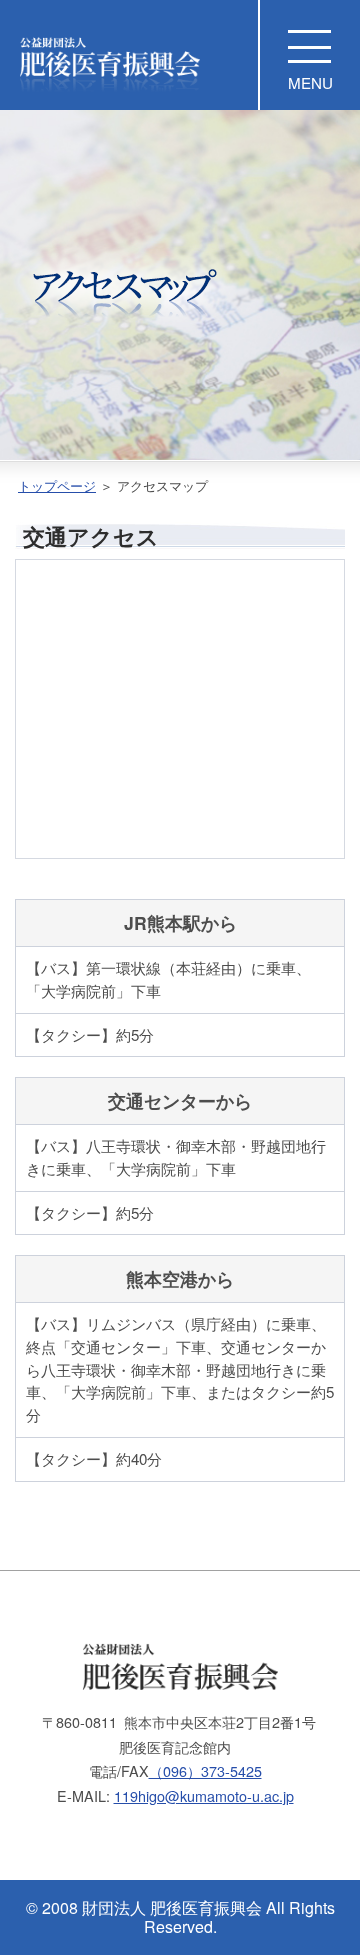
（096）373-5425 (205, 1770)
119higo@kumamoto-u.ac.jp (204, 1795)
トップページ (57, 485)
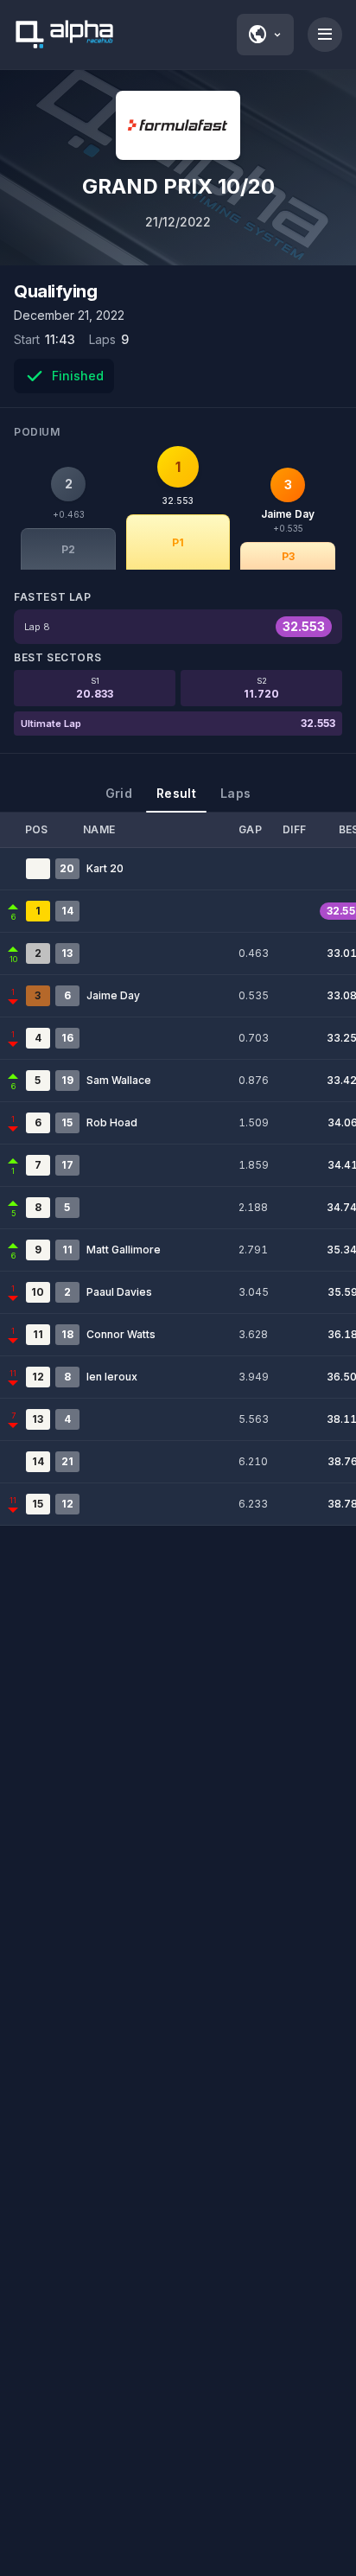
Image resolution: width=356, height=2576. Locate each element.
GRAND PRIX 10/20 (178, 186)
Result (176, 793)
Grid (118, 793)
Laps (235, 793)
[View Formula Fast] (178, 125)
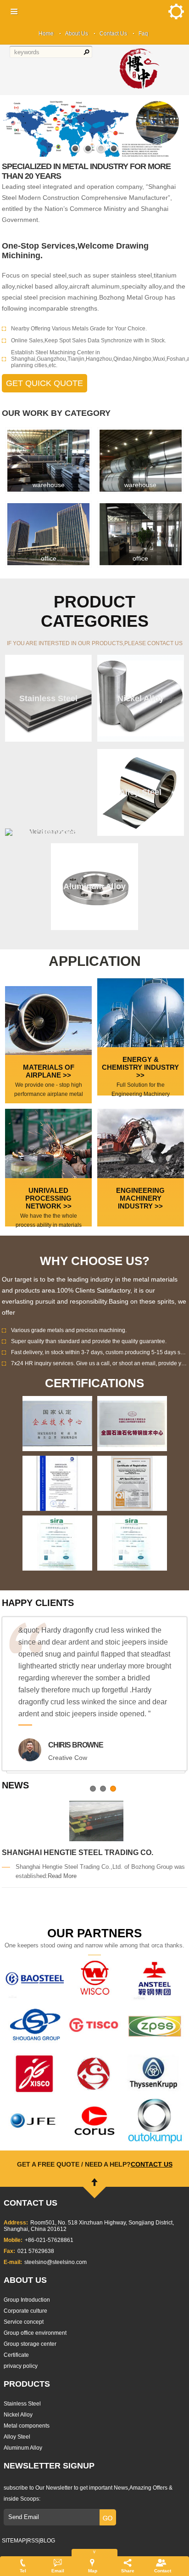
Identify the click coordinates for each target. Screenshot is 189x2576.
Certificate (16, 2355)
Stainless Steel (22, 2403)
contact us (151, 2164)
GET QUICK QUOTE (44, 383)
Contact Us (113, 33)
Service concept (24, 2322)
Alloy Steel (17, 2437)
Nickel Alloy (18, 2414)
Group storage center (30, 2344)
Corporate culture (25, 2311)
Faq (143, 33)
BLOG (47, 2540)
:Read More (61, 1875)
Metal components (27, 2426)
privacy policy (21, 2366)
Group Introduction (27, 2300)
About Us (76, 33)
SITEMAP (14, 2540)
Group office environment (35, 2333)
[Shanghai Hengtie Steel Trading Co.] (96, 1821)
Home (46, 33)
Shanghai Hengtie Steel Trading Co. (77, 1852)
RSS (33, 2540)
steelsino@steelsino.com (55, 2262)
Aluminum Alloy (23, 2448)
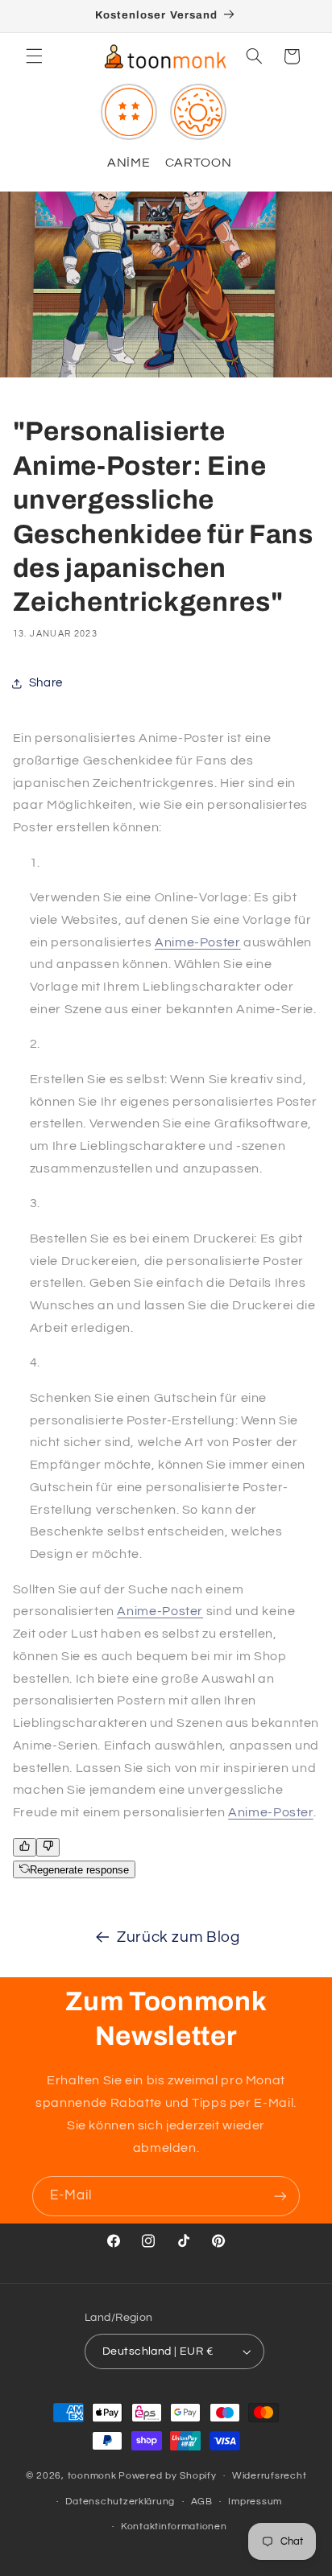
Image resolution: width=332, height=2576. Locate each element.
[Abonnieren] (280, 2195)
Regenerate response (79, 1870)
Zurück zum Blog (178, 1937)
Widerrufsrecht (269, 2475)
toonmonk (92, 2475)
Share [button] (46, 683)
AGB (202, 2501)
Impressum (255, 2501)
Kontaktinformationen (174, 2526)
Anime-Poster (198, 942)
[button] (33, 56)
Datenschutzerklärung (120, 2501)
...
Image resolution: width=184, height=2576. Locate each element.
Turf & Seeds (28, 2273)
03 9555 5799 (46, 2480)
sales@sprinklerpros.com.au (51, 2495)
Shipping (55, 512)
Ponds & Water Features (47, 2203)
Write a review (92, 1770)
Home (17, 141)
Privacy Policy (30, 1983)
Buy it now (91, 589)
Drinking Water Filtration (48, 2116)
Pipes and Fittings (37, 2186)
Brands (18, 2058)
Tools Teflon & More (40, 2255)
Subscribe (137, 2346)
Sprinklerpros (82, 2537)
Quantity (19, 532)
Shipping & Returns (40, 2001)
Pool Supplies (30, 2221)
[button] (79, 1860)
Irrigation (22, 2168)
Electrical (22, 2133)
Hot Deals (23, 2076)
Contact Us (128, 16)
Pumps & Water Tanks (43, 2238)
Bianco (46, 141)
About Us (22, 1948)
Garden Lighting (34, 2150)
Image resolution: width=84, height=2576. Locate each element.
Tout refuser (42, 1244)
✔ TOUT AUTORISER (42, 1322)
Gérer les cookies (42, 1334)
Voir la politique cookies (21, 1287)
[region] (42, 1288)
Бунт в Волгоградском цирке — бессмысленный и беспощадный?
--
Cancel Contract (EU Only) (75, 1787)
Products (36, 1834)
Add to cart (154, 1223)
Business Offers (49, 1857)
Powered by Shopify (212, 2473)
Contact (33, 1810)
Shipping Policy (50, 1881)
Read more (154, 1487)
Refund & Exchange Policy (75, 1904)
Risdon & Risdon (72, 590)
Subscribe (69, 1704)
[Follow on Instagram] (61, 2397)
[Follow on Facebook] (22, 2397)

» Your assignment
What you write must match the listing exactly, from the line with "119higo@kumamoto-u.ac.jp (204, 1795)" up to and including the line with "Datenschutzerklärung (120, 2501)". Pictures stay out.

» Written solution
119higo@kumamoto-u.ac.jp (204, 1795)
トップページ (57, 485)
Image resolution: width=356, height=2576. Locate each element.
GRAND PRIX 10/20 (178, 186)
Result (176, 793)
Grid (118, 793)
Laps (235, 793)
[View Formula Fast] (178, 125)
Identify the click coordinates for each target. Screenshot is 189x2576.
Certificate (16, 2355)
Stainless Steel (22, 2403)
contact us (151, 2164)
GET QUICK QUOTE (44, 383)
Contact Us (113, 33)
Service concept (24, 2322)
Alloy Steel (17, 2437)
Nickel Alloy (18, 2414)
Group storage center (30, 2344)
Corporate culture (25, 2311)
Faq (143, 33)
BLOG (47, 2540)
:Read More (61, 1875)
Metal components (27, 2426)
privacy policy (21, 2366)
Group Introduction (27, 2300)
About Us (76, 33)
SITEMAP (14, 2540)
Group office environment (35, 2333)
[Shanghai Hengtie Steel Trading Co.] (96, 1821)
Home (46, 33)
Shanghai Hengtie Steel Trading Co. (77, 1852)
RSS (33, 2540)
steelsino@steelsino.com (55, 2262)
Aluminum Alloy (23, 2448)
Image resolution: width=332, height=2576. Locate each element.
[Abonnieren] (280, 2195)
Regenerate response (79, 1870)
Zurück zum Blog (178, 1937)
Widerrufsrecht (269, 2475)
toonmonk (92, 2475)
Share [button] (46, 683)
AGB (202, 2501)
Impressum (255, 2501)
Kontaktinformationen (174, 2526)
Anime-Poster (198, 942)
[button] (33, 56)
Datenschutzerklärung (120, 2501)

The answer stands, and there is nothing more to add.